Recently I tried to find vulnerabilities in Bolt CMS 2.2. Like many content management systems, Bolt has a publicly accessible web site, and a back end for administrators to modify the web site. I was looking for a way to get into the back end without valid credentials.

The attack surface in this scenario is the login and password recovery functionality. I looked at the source code in Users.php, and tried logging in and resetting my password. There were no obvious insecurities in the authentication process.

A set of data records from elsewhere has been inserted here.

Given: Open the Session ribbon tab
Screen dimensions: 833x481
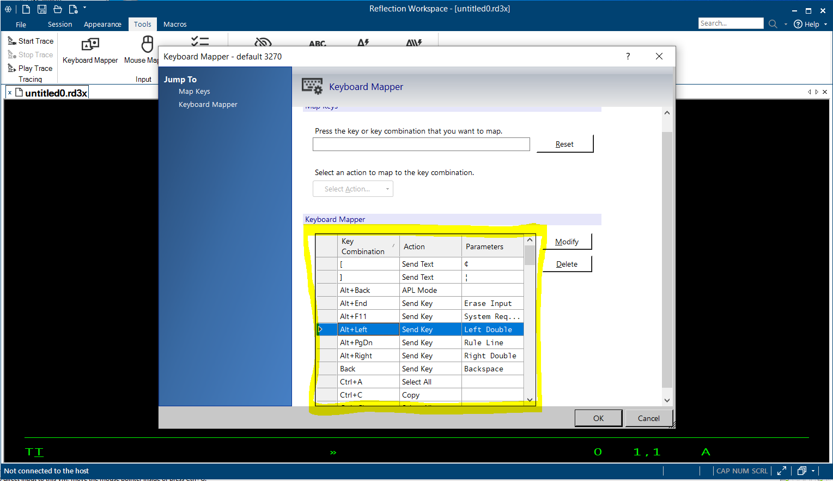Looking at the screenshot, I should coord(60,25).
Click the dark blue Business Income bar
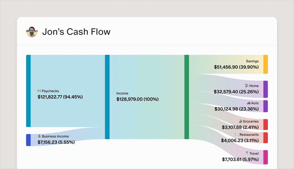 click(28, 140)
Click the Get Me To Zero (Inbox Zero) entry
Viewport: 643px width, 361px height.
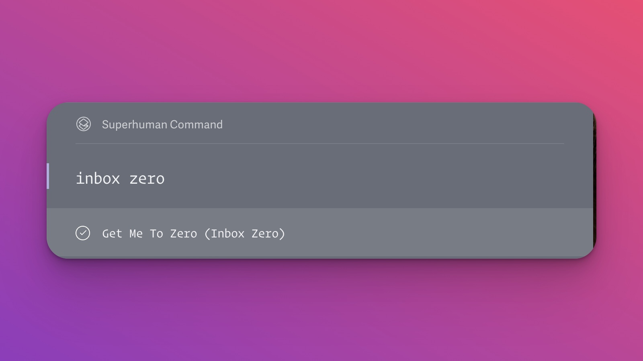tap(194, 233)
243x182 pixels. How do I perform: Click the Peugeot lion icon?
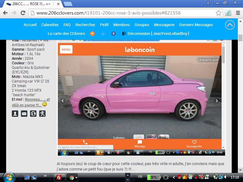[x=43, y=113]
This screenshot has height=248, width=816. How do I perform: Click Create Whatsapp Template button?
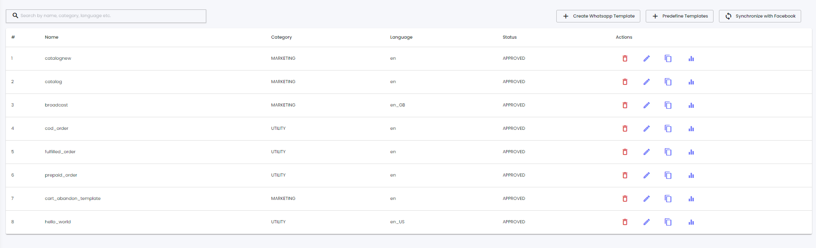[598, 16]
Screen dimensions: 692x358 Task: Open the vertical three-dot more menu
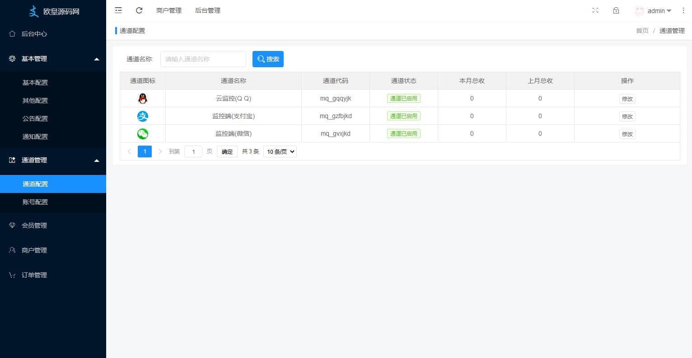(x=683, y=10)
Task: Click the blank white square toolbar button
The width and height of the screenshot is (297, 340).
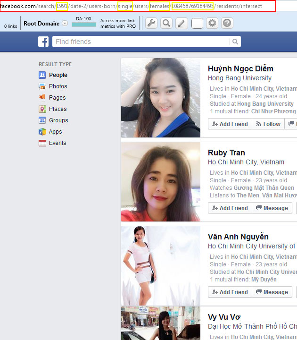Action: coord(197,23)
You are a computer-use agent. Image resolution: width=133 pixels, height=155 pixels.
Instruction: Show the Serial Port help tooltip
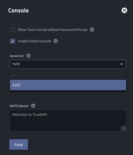click(28, 56)
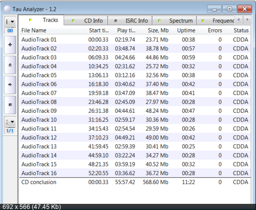This screenshot has width=256, height=210.
Task: Click the plus add button in sidebar
Action: click(x=10, y=45)
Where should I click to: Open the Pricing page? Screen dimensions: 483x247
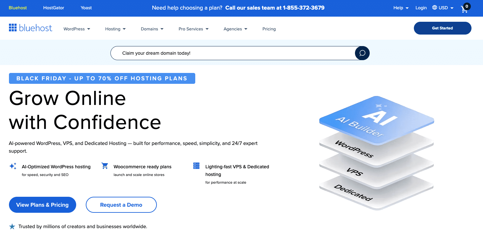click(269, 29)
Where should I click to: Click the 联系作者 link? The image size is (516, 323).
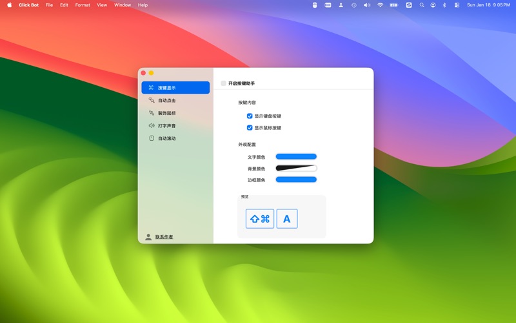(x=164, y=237)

However, when I tried this a couple of times I noticed that my actions were logged and shown in the admin back end:

Some logging information in Bolt CMS

I tried logging in with user <b>bold</b>, in the hope that the back end would show this username and interpret it as HTML. This turned out not to be the case, but I found another place that an attacker can use to store some HTML. The back end shows the user-agent in the list of current sessions, and the contents of the tooltip are interpreted as HTML. This allows for an attacker to log in and send a malicious user-agent header:

User-Agent: Mozilla 5.0 <b>bold</b>

This results in the tooltip rendering HTML:

Tooltip shows bold styled text

Besides bold text, this can also be used to include iframes or run Javascript. However, this only works if the attacker has a valid login, in which case he already has access to the back end.

I notified the Bolt developers on April 13 and they fixed it the same day.